Daily Market Pulse

Annual US Inflation Climbs to 3.7%, Rising for Second Consecutive Month

5 minute read

USD

The Dollar is clinging to modest gains this morning following the latest US consumer inflation report that was slightly hotter than expected. 

US annual inflation increased for the second consecutive month to 3.7% in August, driven by rising oil prices and base effects from 2022. Energy costs fell, but less than in July, while inflation slowed for categories such as food, shelter, and new vehicles. Meanwhile, the annual core inflation rate slowed to 4.3%, its lowest since September 2021, but rose by 0.3% on a monthly basis. 

In addition, US mortgage applications fell 0.8% last week to their lowest level since December 1996. Refinance applications dropped by 5.4%, purchase applications increased by 1.3%, and the average interest rate for 30-year fixed mortgages rose to 7.27%.  

EUR

The Euro is inching lower on the day as markets react to this morning's US CPI and Eurozone industrial output data. 

Eurozone industrial production fell by 1.1% in July, the first contraction since March and more than the expected decrease of 0.7%. Energy production and non-durable goods increased, while the production of durable goods and capital goods continued to contract. On an annual basis, output fell 2.2%, the fifth consecutive month of contraction. 

The focus now shifts to tomorrow's pivotal ECB interest rate decision at 8:15 AM EST. The odds of another 0.25% hike have risen to over 60% after yesterday's Reuters report that the ECB projects inflation to remain above 3% next year. 

GBP

The British Pound is flat today in the aftermath of disappointing UK GDP and industrial production data. 

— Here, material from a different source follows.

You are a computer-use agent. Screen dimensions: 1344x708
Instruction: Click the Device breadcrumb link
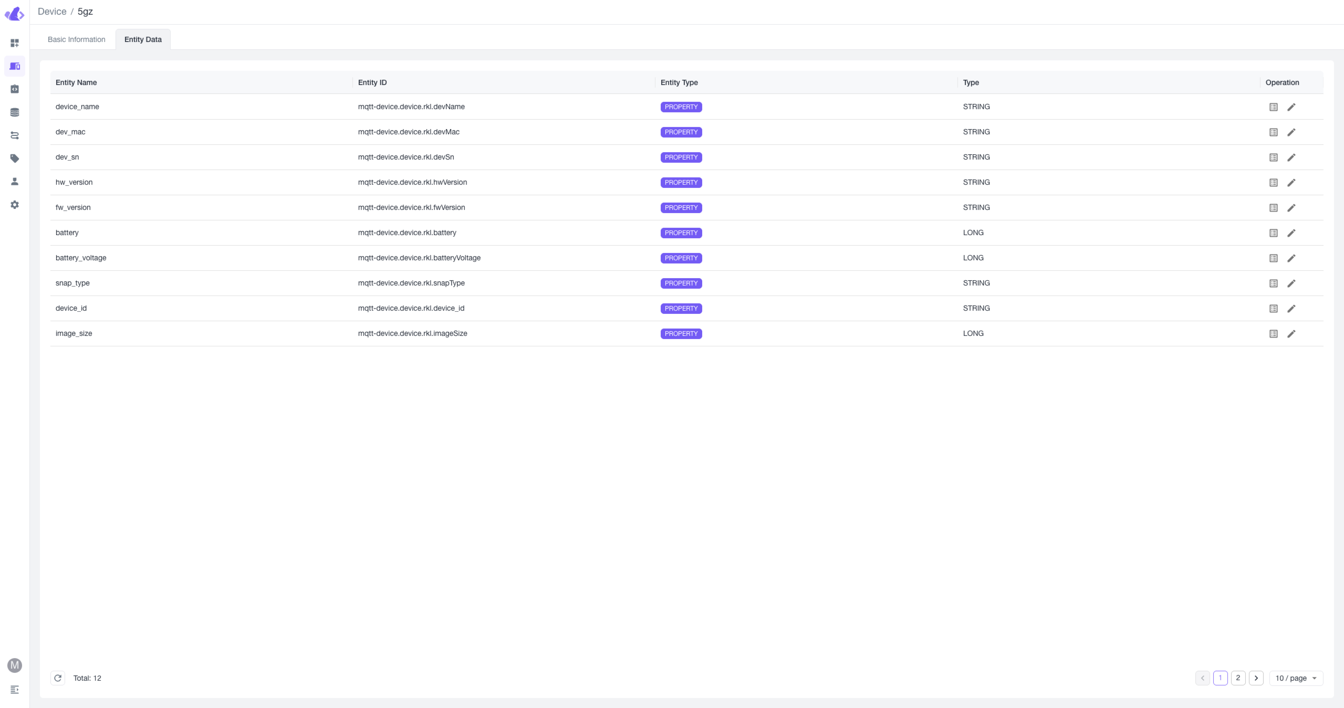[x=52, y=12]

In July, the UK economy contracted by 0.5%, its largest monthly decline of the year, led by a downturn in the services sector, particularly in human health activities, computer programming and consultancy. Meanwhile, industrial production declined by 0.7% month-on-month and manufacturing output contracted by 0.8%, driven by decreases in several sub-sectors, including rubber and plastic products and computer electronic products.  

On the trade front, the UK's trade deficit narrowed in July, driven by a 1.8% increase in exports and a 0.2% drop in imports - the lowest since February 2022.  

JPY

The Japanese Yen is in the red this morning as traders assess a fresh batch of inflation numbers out of Japan and the US.  

Japan's PPI increased by 3.2% year-on-year in August, marking the eighth consecutive month of a slowdown in producer inflation and the lowest level since March 2021. Food, beverages, iron, and steel were among the categories with the most notable price moderations. On the other hand, prices rose by 0.3% on a monthly basis, up from a 0.1% increase in July. 

Meanwhile, large manufacturing firms in Japan reported a significant improvement in their business conditions in Q3, with their confidence reaching the highest level since Q4 2021.   

CAD

The Loonie is slightly lower on the day as the North American session gets underway. With another blank slate on the Canadian calendar today, the Loonie is driven by reactions in the Greenback and oil prices to the latest US inflation figures. 

The final read of Canada's wholesale sales for July is set for release at 8:30 AM tomorrow morning. The preliminary read showed sales rebounded by 1.4% month-on-month, with notable gains in most subsectors, including motor vehicles and building materials. 

This week, manufacturing and new motor vehicle sales are also on the docket, set for release on Friday. 

MXN

After posting a 0.2% gain versus the Dollar yesterday, the Mexican Peso is up around 0.1% this morning as MXN traders analyze the impact of the US inflation report and the latest moves in the oil market.  

Crude oil futures are up over 0.5% today, with WTI testing the $90 mark for the first time this year, helping the commodity-linked Peso. Yesterday, the US Energy Information Administration predicted a significant drop in global oil inventories in the second half of 2023, leading to higher oil prices in the coming months due to cuts by OPEC+ nations, including Saudi Arabia and Russia. 

BRL

The Brazilian Real is modestly higher this morning following today's US CPI print and the latest comments from Brazil's planning minister regarding interest rates. 

According to Planning Minister Simone Tebet, the Brazilian government is anticipating further cuts of at least 0.5% over the remaining three BCB meetings in 2023 with the goal of ending the year with a rate below 12%. The Selic rate currently stands at 13.25%, following the central bank's recent 0.5% cut. Tebet also expressed support for the formal autonomy of the central bank and confidence in eliminating the primary budget deficit in 2024. 

CNY

The Chinese Yuan is in the green for the third consecutive day as traders gear up for an array of key economic releases out of China tonight. 

China's housing price index is on deck at 9:30 PM EST and will be closely watched by global investors amidst the country's brewing property crisis. The housing report will be followed by retail sales, industrial production, and the unemployment rate at 10:00 PM EST. Market forecasts point to a slight uptick in both industrial production and retail sales. 

Finally, the PBOC will announce its decision on its one-year MLF rate. Market expectations indicate the central bank will hold the rate at 2.5%.